### WHAT YOU SHOULD DO
Go through the listing and retype each line exactly.

[Start of section]

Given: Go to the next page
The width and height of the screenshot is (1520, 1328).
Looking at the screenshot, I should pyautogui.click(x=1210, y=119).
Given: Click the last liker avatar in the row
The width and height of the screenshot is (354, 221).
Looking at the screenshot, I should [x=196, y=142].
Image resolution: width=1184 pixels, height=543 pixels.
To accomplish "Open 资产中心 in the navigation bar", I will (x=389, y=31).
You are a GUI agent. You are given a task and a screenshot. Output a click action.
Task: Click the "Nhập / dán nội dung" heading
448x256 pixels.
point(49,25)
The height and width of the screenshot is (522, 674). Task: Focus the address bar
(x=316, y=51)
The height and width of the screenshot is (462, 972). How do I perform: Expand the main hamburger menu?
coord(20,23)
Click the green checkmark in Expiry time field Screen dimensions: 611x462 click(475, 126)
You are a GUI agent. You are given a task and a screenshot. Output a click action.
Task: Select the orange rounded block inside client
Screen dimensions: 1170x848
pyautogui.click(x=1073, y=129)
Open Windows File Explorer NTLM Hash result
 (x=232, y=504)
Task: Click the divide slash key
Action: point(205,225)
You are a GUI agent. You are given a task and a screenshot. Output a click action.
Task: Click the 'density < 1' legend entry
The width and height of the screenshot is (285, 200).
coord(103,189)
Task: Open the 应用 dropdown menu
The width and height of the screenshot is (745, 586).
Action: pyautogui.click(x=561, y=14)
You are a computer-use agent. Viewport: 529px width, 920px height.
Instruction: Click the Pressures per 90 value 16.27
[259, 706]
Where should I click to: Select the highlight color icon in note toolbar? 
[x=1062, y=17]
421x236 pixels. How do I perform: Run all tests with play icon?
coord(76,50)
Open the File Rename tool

[End of section]

### EXERCISE RESULT
Given: Go to the next page
The width and height of the screenshot is (1520, 1328).
Looking at the screenshot, I should pyautogui.click(x=1210, y=119).
Given: Click the last liker avatar in the row
The width and height of the screenshot is (354, 221).
Looking at the screenshot, I should [x=196, y=142].
Image resolution: width=1184 pixels, height=543 pixels.
To accomplish "Open 资产中心 in the navigation bar", I will (x=389, y=31).
You are a GUI agent. You are given a task and a screenshot. Output a click action.
Task: Click the "Nhập / dán nội dung" heading
448x256 pixels.
point(49,25)
The height and width of the screenshot is (522, 674). Task: Focus the address bar
(x=316, y=51)
The height and width of the screenshot is (462, 972). How do I perform: Expand the main hamburger menu?
coord(20,23)
Click the green checkmark in Expiry time field Screen dimensions: 611x462 click(475, 126)
You are a GUI agent. You are given a task and a screenshot. Output a click action.
Task: Select the orange rounded block inside client
Screen dimensions: 1170x848
pyautogui.click(x=1073, y=129)
Open Windows File Explorer NTLM Hash result
 (x=232, y=504)
Task: Click the divide slash key
Action: point(205,225)
You are a GUI agent. You are given a task and a screenshot. Output a click action.
Task: Click the 'density < 1' legend entry
The width and height of the screenshot is (285, 200).
coord(103,189)
Task: Open the 应用 dropdown menu
The width and height of the screenshot is (745, 586).
Action: pyautogui.click(x=561, y=14)
You are a computer-use agent. Viewport: 529px width, 920px height.
Instruction: Click the Pressures per 90 value 16.27
[259, 706]
Where should I click to: Select the highlight color icon in note toolbar? 
[x=1062, y=17]
421x236 pixels. How do I perform: Run all tests with play icon?
coord(76,50)
Open the File Rename tool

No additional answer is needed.